DOCUMENT SEGMENT:
■ ■ ■ ■

The American Garage

Posts from category "Season 1"

Jan. 9, 2013 DB project update

I am nearing completion on the David Bradley project, and it is looking good. I’ve put a little spoiler image in this article, and I will get the episodes finished as soon as I can. In the mean time, I wanted to give a shout out to the Garden Tractor Talk community online. These guys know every detail about the tractor we are working on, and have been a great resource and help. If you would like to view some of the online conversations with them, go to and see how they have helped guide the project. If this project has stirred some interest in you, and you want to build a tractor of any kind, this is the place to learn from guys and gals that have been at it a long time, and know all the details.

David Bradley Engine Installed

Engine installation with carburetor modification

I also found a guy on Ebay that makes the decals for the lettering on the side of the tractor. The other solution would have been to have a sign painter hand paint them at a cost of $70. The decals costed $12. But here is the interesting and noteworthy thing- he does not make these decals to make money, but for the pleasure of knowing that he is helping people put their tractors together right, and have them looking authentic. I asked him about a decal for an attachment I have, and he didn’t make that particular sticker ‘because someone else already makes it and he was not there to compete’. He told me where to look to get it. Now, in our capitalist society, no one would expect that kind of generosity of spirit in the marketplace. Some people go into the market to make money- we do as well- and some, like this rare instance, go into the market to have the pleasure of helping people and being generous. This is an American trait we do not see much these days- thank you John.

David Bradley Project- Fabricating Throttle Linkage



As you may know by now, there have been several changes in the DB project tractor. One of the largest changes is the engine swap to a newer 3 HP Briggs & Stratton engine. In the episodes, I did not shed any light on this fact. If you are paying close attention, then you will notice that in the course of the shows, there have been 3 different engines used. All the Briggs and garden tractor aficionados are already on top of this and have made note. I used the various engines to illustrate the various tasks and steps in the process in an engine repair/rebuild, but it was not necessary that they be the exact same engine. That being said, I had a challenge facing me. With the new engine, I was using the old engine’s carburetor system. I had to make several adjustments to make it work. Here were the problems-

  1. the mounting screws were 90 degrees opposite on the newer engine.
  2. the linkage for the governor was completely dissimilar, and no common parts could be used.
  3. the linkage from the old engine for the throttle could not be used.

So, let me go through these one at a time to show you how I dealt with these problems. Also, if you are a beginner, such problems will make it feel like the project is too daunting for you to tackle. But really this is not the case. You just have a puzzle with a couple of missing pieces. So make your own! Let’s look at it together.

■ ■ ■ ■

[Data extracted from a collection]
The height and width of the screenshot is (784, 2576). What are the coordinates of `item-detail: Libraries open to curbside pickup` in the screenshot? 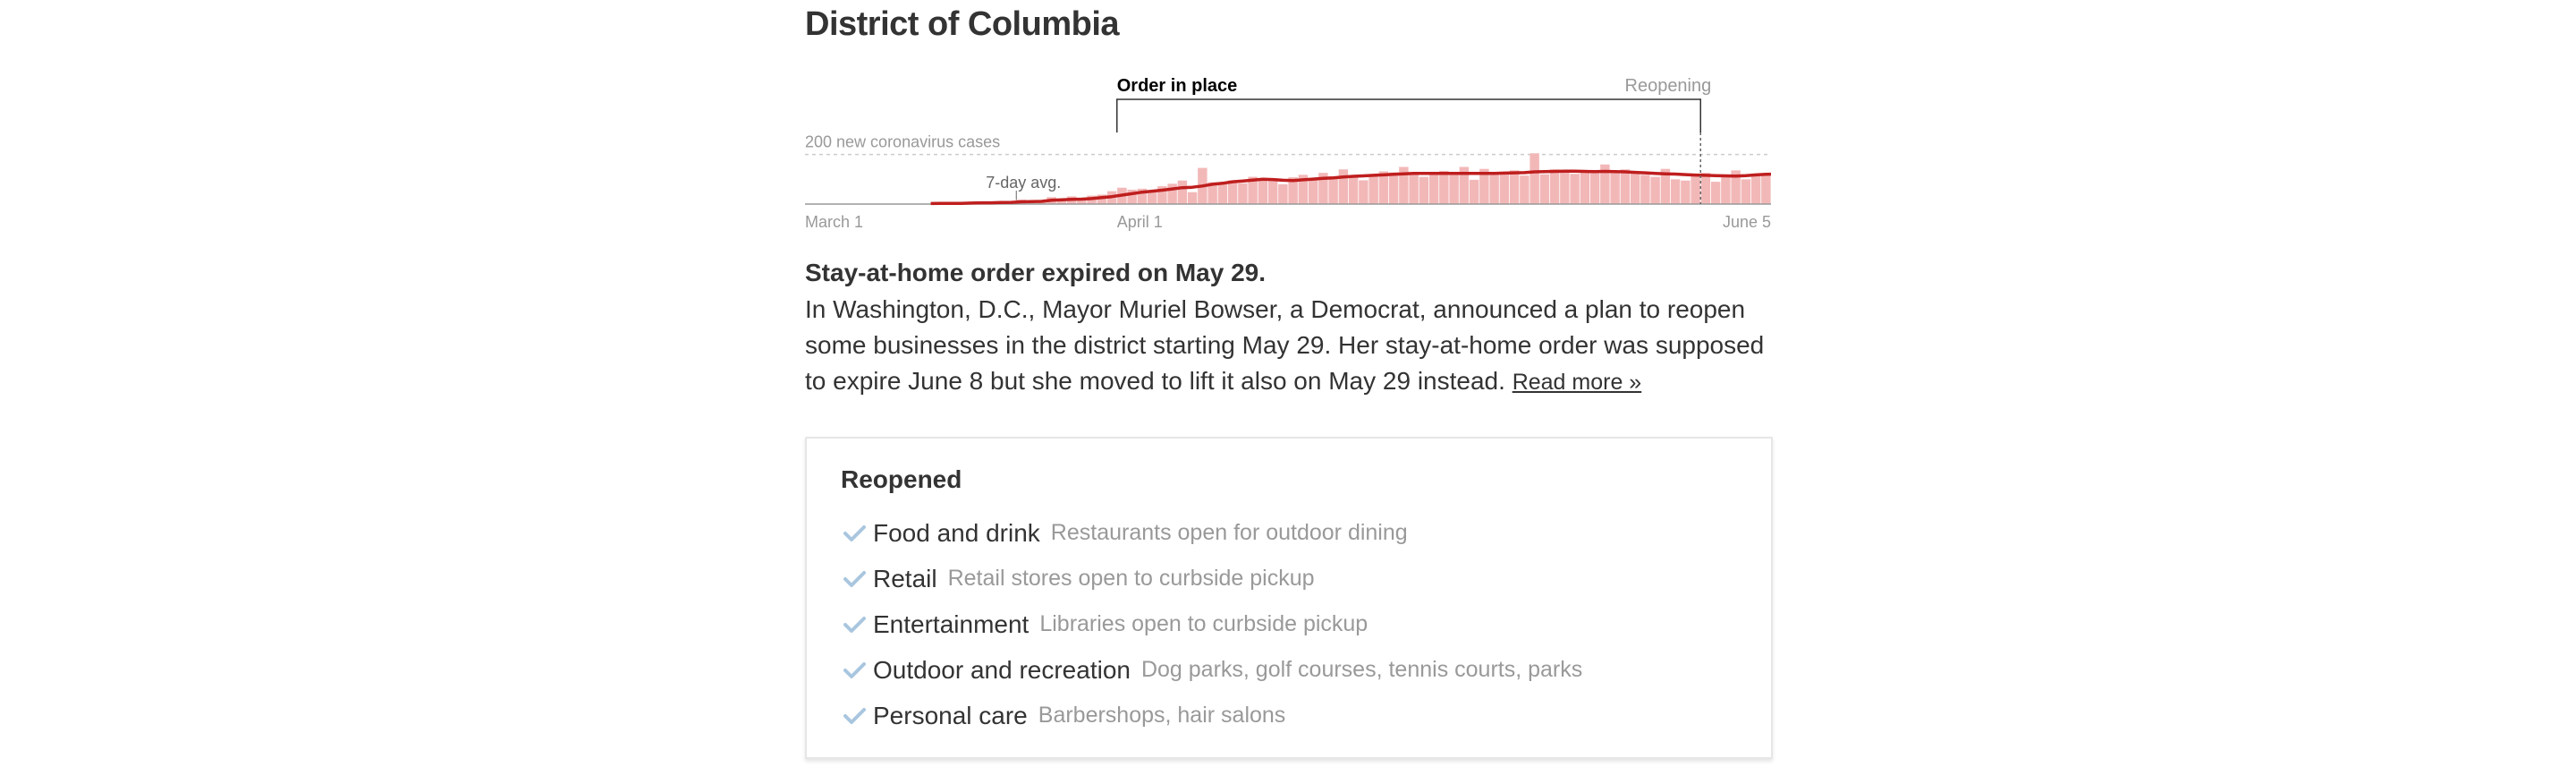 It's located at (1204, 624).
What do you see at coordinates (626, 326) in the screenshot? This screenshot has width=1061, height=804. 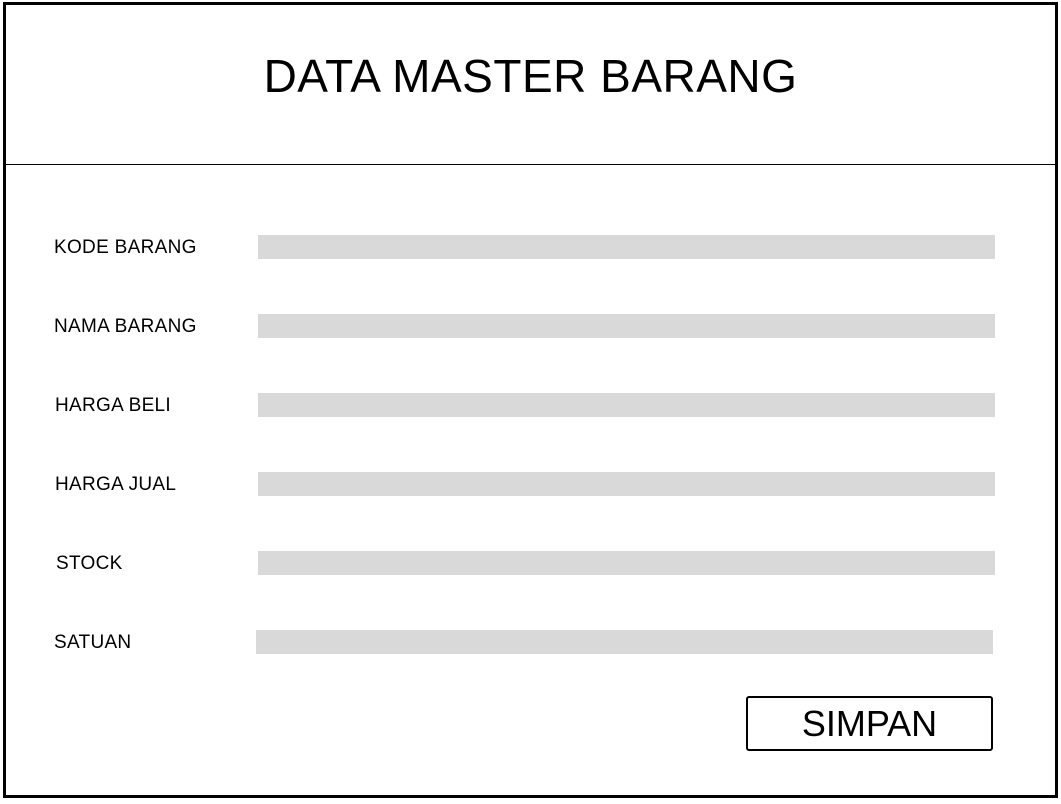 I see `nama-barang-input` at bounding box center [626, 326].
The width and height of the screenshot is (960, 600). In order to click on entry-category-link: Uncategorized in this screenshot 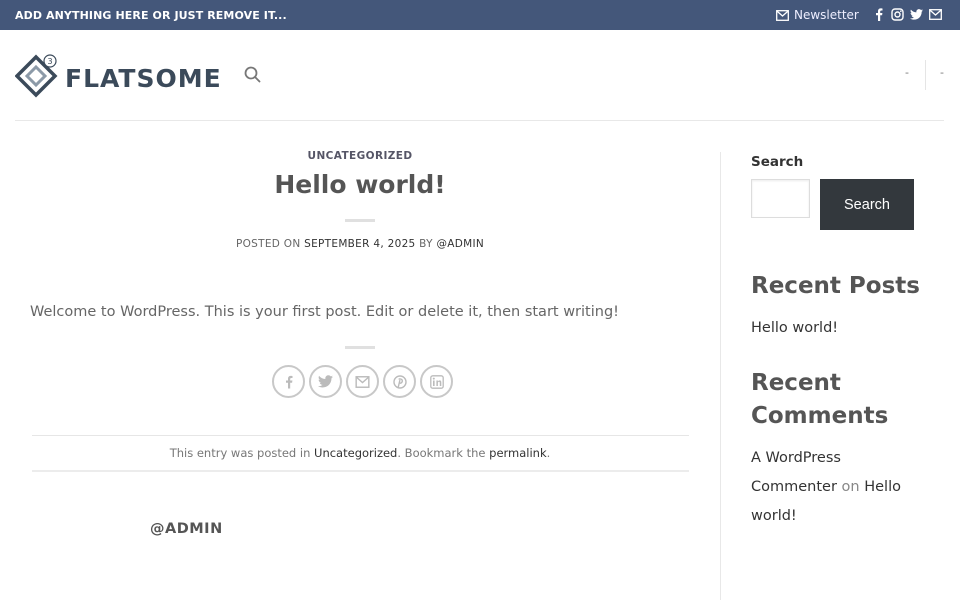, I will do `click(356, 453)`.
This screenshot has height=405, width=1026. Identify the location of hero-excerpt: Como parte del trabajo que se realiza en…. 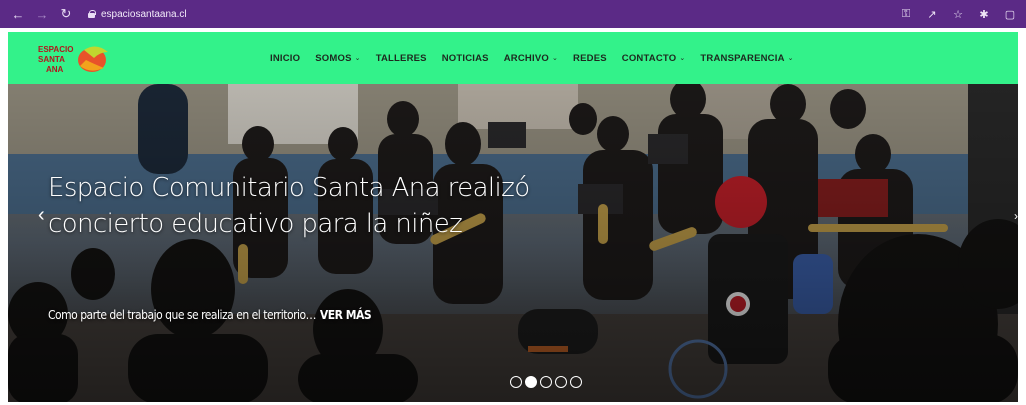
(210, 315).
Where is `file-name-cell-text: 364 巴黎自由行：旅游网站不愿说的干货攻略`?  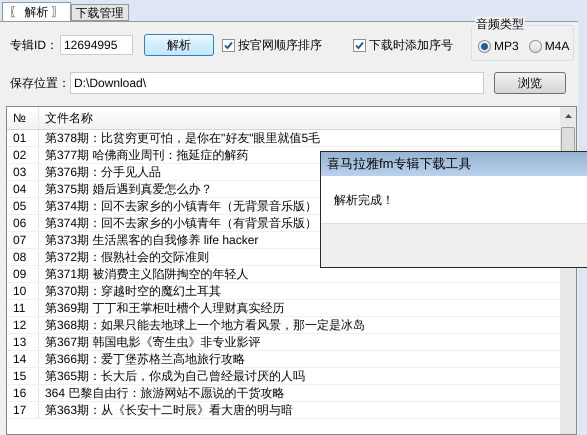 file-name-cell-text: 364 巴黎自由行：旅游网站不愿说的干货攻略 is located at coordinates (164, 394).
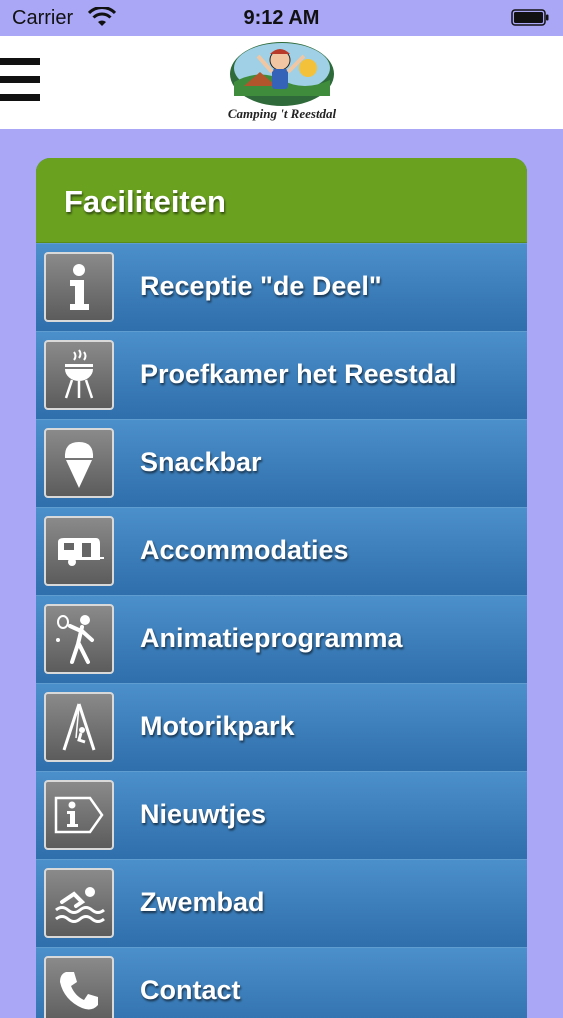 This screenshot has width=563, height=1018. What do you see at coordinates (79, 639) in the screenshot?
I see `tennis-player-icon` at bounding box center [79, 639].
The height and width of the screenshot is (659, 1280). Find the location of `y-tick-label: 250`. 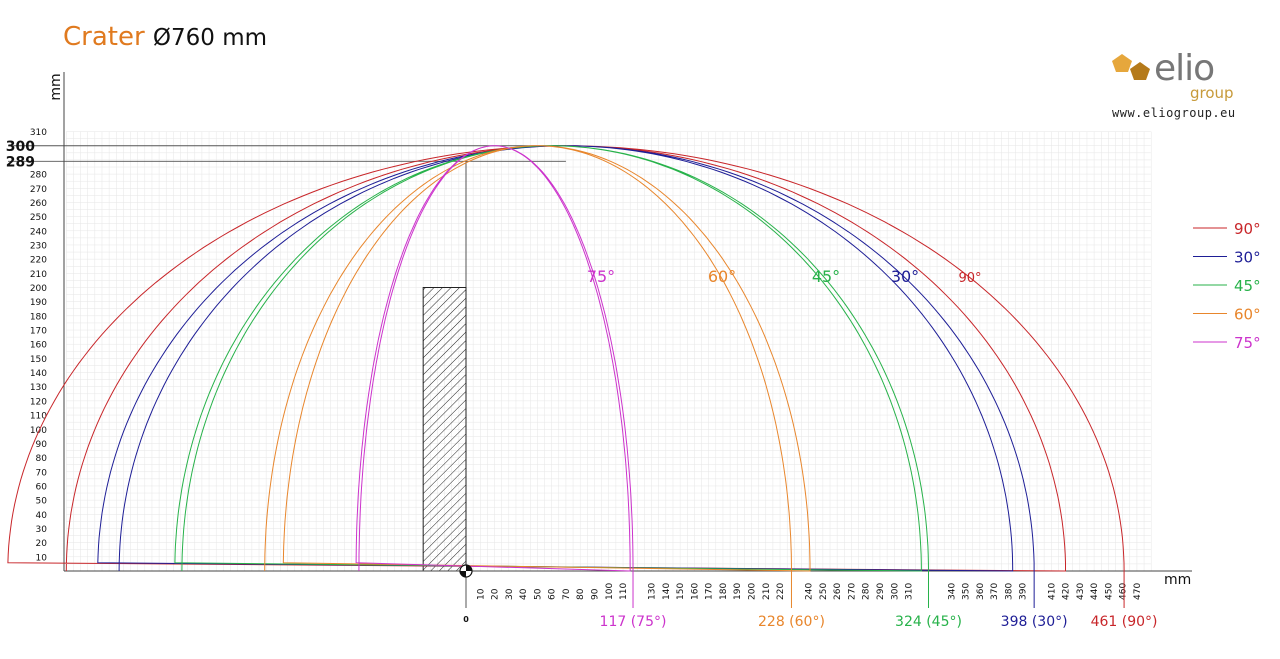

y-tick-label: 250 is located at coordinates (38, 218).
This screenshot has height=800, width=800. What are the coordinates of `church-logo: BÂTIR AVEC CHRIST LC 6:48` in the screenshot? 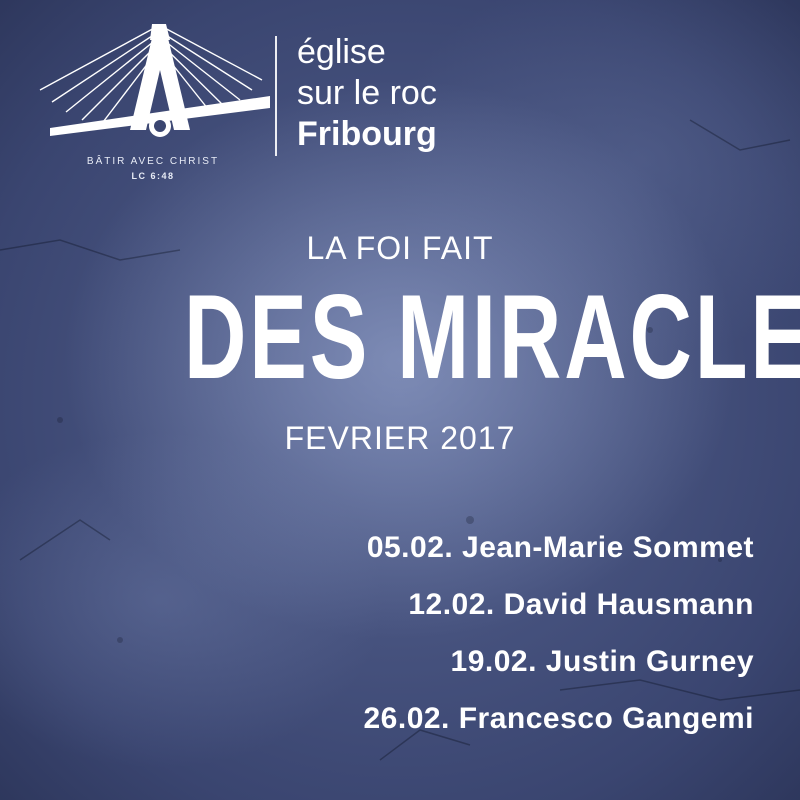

■ ■ ■ ■

EXERCISE SET:
a - In the American Garage post, what did the decals for the lettering on the side of the tractor cost?
b - Rewrite the records from the line containing "The height and width of the screenshot is (659, 1280)." through the end of the records, inclusive, swapping "screenshot" for "image" and keeping everything else unchanged. Omit the pictures.

RESULTS FOR THE EXERCISE:
a - The decals cost $12.

b -
The height and width of the image is (659, 1280). Find the location of `y-tick-label: 250`. 

y-tick-label: 250 is located at coordinates (38, 218).
This image has height=800, width=800. What are the coordinates of `church-logo: BÂTIR AVEC CHRIST LC 6:48` in the image? 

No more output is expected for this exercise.